Reação do Praia tem mais de um sotaque



Seria uma injustiça da minha parte destacar apenas uma jogadora do Dentil/Praia Clube após a vitória por 3 sets a 1 sobre o Sesi, nesta segunda-feira, em São Paulo, igualando a série de quartas de final em 1 a 1.

Mas também seria injusto não destacar no início deste texto a atuação da ponta americana Alix. Foram 28 pontos, constância no passe e sequências decisivas no bloqueio. Uma atuação de gala da segunda maior pontuadora da Superliga, que havia ficado devendo – como todo o time – na abertura dos playoffs.

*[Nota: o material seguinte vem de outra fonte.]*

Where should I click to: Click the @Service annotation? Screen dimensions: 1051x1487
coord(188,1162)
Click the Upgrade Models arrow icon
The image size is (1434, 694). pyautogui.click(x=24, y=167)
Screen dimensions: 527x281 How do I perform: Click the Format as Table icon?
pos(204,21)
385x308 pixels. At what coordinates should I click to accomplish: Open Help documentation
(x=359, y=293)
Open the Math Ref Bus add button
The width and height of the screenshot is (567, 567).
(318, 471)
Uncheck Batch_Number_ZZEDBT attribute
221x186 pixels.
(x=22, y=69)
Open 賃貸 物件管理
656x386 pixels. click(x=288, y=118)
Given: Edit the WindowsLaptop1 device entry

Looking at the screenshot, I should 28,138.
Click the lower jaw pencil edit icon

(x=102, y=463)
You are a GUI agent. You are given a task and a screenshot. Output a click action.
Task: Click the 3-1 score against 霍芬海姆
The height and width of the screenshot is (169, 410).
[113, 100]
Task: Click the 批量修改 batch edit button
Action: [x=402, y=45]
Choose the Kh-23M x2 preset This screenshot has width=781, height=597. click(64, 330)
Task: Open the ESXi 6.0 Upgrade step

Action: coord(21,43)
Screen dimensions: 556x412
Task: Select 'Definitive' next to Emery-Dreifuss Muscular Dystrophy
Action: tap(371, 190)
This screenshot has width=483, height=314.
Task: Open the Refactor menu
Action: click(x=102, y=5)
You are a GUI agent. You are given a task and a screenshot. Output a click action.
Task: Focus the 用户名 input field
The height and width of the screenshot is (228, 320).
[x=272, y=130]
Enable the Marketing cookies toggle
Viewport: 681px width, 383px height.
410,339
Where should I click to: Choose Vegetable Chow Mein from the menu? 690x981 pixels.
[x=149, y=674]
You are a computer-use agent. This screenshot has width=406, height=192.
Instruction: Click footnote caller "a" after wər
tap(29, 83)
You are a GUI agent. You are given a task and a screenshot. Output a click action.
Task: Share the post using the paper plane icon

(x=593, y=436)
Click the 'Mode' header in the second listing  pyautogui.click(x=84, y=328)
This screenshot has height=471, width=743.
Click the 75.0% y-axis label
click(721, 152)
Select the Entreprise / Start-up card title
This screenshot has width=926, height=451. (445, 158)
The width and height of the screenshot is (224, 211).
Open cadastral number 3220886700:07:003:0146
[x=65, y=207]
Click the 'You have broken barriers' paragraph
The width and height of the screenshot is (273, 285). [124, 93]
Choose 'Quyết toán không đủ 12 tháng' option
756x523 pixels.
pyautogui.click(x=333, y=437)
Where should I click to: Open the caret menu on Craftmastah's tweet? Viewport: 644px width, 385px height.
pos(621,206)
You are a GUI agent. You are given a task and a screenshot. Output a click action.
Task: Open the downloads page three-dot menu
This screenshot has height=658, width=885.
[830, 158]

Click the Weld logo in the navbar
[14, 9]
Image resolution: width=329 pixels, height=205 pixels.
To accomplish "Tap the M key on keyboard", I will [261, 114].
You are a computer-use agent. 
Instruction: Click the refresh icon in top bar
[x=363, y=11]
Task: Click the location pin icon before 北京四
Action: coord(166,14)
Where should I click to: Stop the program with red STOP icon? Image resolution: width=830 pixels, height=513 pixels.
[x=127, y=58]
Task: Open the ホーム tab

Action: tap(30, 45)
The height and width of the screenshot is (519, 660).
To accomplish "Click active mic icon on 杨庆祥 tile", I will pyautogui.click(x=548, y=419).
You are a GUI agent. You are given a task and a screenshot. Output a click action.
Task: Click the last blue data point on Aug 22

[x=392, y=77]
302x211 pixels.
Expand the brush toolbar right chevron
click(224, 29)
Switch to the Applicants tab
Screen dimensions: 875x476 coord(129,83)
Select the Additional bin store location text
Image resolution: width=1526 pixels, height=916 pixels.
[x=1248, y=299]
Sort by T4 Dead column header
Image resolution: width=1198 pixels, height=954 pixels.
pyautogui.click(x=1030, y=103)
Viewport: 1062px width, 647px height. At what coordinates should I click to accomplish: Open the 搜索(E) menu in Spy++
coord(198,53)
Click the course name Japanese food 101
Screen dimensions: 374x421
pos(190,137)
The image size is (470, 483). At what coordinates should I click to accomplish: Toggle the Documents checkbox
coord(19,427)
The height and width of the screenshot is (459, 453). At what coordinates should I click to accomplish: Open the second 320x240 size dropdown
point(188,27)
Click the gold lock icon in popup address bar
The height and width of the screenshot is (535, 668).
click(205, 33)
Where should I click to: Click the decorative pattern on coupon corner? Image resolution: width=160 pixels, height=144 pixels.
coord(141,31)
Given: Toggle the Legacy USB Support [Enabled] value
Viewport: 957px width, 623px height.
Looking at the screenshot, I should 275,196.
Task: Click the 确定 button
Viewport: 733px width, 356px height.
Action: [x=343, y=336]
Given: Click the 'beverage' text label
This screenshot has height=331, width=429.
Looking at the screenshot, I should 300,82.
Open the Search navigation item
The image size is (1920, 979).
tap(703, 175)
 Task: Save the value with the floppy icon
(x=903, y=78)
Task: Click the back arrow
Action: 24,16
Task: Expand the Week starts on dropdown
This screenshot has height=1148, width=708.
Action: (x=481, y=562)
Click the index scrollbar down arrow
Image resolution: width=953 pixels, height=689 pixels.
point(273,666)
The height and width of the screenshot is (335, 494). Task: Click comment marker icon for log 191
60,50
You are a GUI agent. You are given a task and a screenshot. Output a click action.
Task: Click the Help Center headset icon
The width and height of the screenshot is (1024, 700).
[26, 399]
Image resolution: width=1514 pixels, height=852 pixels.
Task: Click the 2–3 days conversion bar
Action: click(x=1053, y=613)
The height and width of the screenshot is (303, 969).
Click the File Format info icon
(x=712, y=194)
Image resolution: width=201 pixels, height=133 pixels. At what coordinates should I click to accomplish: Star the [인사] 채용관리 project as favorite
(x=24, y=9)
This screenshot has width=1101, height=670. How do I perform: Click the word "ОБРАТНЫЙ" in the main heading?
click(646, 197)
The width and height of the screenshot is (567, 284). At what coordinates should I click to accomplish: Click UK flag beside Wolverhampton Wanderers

Alix encarar o bloqueio do Sesi (Helcio Nagamine/Divulgação Sesi)

Alix encarar o bloqueio do Sesi (Helcio Nagamine/Divulgação Sesi)

O conjunto do Praia funcionou muito bem na Vila Leopoldina. Claudinha distribuiu muito bem o jogo, Ramirez – voltando de contusão – contagiou como de costume o time, Michelle foi muito regular no passe e no ataque, Tássia deu muito volume de jogo, enquanto as centrais Walewska e Natasha comandaram o bloqueio, responsável por 13 pontos na partida. Com atuações individuais destacadas, o Praia deu poucas chances para o Sesi. Faltou para as paulistas constância na virada de bola. Ellen foi a melhor em dois sets e meio. Mas o time sentiu muito quando a ponta ficou marcada e passou a errar. O passe oscilou, Pri Heldes usou pouco as centrais Fabiana e Bia no ataque e Jaqueline não costuma ser essa viradora de bolas altas.

A série está aberta, mas o Praia renasceu. No duelo decisivo, em Uberlândia, a pressão pela inédita vaga na semifinal será grande para o time da casa. Caso saiba lidar com esse peso tem tudo para quebrar o tabu.